◆ **Material provided**
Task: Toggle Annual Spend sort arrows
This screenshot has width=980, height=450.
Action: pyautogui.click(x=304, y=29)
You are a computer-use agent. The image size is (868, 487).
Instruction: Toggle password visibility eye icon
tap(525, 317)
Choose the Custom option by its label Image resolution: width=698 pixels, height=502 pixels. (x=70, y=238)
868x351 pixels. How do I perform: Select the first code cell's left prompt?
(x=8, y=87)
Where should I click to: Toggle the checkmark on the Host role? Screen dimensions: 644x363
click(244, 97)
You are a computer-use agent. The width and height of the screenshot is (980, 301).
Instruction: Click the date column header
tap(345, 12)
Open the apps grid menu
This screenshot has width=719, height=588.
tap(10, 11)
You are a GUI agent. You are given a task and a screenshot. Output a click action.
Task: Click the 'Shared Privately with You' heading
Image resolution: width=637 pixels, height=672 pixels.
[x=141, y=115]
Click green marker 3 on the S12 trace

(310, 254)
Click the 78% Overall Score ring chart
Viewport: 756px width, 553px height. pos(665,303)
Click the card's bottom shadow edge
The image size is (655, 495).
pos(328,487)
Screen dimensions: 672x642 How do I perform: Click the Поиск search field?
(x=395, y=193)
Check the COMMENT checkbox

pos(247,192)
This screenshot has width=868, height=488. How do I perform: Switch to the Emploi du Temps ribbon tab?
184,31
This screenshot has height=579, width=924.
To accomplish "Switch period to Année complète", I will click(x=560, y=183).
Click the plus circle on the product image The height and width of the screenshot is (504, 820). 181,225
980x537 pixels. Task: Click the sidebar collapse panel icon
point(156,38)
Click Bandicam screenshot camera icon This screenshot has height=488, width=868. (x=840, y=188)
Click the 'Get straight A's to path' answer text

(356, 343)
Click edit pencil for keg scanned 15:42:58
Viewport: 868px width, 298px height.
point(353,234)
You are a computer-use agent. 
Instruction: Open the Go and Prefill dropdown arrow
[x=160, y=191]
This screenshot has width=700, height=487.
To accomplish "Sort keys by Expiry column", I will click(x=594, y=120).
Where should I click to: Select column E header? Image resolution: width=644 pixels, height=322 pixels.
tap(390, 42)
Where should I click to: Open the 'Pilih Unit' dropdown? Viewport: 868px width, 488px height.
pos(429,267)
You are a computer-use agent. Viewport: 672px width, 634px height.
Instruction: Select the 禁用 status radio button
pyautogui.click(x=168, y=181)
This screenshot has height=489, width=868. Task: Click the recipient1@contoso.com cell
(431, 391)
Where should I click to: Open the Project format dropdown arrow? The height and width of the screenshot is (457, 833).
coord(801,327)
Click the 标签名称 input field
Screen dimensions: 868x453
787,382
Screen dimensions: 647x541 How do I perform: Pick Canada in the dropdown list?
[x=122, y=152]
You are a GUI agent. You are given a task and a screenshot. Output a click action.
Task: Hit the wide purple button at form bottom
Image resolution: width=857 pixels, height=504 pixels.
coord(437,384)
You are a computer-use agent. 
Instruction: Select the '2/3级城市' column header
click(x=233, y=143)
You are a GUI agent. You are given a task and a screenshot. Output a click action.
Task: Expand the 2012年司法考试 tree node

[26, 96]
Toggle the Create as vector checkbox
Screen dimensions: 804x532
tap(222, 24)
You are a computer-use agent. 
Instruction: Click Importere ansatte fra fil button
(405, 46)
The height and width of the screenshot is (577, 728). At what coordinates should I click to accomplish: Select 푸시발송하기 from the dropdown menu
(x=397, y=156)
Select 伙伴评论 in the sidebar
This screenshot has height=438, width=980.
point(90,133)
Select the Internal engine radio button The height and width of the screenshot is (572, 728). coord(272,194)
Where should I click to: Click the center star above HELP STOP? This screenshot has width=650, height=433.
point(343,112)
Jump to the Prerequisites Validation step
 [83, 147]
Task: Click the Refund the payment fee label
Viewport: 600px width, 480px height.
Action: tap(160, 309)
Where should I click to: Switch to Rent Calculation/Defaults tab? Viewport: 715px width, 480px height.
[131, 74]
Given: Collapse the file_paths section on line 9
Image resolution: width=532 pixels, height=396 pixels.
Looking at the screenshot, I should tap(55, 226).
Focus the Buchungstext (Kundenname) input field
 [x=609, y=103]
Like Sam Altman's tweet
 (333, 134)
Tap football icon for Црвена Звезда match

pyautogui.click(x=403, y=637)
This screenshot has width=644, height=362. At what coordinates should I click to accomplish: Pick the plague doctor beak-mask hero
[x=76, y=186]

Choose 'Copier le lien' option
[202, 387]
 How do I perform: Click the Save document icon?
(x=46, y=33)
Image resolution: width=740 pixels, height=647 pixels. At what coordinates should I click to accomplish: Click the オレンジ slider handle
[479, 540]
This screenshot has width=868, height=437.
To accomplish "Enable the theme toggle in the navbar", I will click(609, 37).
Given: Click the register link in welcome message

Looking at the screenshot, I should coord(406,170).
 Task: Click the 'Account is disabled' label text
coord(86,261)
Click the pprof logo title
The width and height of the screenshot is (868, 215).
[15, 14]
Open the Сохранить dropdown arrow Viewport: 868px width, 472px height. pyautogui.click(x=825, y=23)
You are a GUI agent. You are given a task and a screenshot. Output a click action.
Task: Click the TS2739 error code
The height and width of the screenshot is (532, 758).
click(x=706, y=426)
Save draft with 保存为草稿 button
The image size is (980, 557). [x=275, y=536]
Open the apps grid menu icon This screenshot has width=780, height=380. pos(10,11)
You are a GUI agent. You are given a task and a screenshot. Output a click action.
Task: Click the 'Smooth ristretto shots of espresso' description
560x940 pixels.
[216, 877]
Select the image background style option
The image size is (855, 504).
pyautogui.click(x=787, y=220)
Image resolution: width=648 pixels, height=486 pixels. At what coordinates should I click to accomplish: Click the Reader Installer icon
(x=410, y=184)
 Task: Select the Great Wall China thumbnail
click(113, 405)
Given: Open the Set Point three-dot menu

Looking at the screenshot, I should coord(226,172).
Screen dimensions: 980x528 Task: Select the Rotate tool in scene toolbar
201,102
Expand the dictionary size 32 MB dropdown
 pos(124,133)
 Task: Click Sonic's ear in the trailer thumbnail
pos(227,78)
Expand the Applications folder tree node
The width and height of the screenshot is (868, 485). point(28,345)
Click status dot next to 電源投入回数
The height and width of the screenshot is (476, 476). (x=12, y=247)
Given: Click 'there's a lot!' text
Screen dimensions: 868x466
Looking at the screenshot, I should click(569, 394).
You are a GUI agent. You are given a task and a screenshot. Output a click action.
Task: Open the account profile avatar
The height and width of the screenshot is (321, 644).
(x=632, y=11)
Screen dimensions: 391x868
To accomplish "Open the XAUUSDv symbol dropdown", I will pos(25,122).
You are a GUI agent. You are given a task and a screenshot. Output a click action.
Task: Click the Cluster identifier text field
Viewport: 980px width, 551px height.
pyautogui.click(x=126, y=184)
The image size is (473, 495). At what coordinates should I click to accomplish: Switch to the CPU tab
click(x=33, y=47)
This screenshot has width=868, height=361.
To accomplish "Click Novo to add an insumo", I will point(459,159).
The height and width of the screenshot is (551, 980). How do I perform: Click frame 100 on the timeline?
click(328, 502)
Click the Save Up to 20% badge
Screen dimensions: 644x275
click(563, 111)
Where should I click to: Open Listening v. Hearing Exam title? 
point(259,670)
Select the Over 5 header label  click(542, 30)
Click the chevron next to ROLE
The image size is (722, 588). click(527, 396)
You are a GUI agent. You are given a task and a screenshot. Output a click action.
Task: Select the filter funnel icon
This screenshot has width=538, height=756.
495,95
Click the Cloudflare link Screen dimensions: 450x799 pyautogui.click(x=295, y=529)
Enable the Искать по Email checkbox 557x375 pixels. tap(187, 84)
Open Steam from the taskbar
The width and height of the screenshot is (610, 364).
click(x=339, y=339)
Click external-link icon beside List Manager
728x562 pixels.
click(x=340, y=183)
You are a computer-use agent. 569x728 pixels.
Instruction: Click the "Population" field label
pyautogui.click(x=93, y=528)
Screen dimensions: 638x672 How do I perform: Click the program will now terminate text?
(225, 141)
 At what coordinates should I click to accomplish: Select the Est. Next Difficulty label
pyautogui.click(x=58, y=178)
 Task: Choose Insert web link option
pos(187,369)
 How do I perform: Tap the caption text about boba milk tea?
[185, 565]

◆ **Set task**
Rewrite everything in the entries above, from the line containing "The image size is (473, 495)." down to the line containing "The image size is (722, 588). click(527, 396)", as a numbered list with one line per item and blank lines left out.

◆ **Reply**
1. The image size is (473, 495). At what coordinates should I click to accomplish: Switch to the CPU tab
2. click(x=33, y=47)
3. This screenshot has width=868, height=361.
4. To accomplish "Click Novo to add an insumo", I will point(459,159).
5. The height and width of the screenshot is (551, 980). How do I perform: Click frame 100 on the timeline?
6. click(328, 502)
7. Click the Save Up to 20% badge
8. Screen dimensions: 644x275
9. click(563, 111)
10. Where should I click to: Open Listening v. Hearing Exam title? 
11. point(259,670)
12. Select the Over 5 header label  click(542, 30)
13. Click the chevron next to ROLE
14. The image size is (722, 588). click(527, 396)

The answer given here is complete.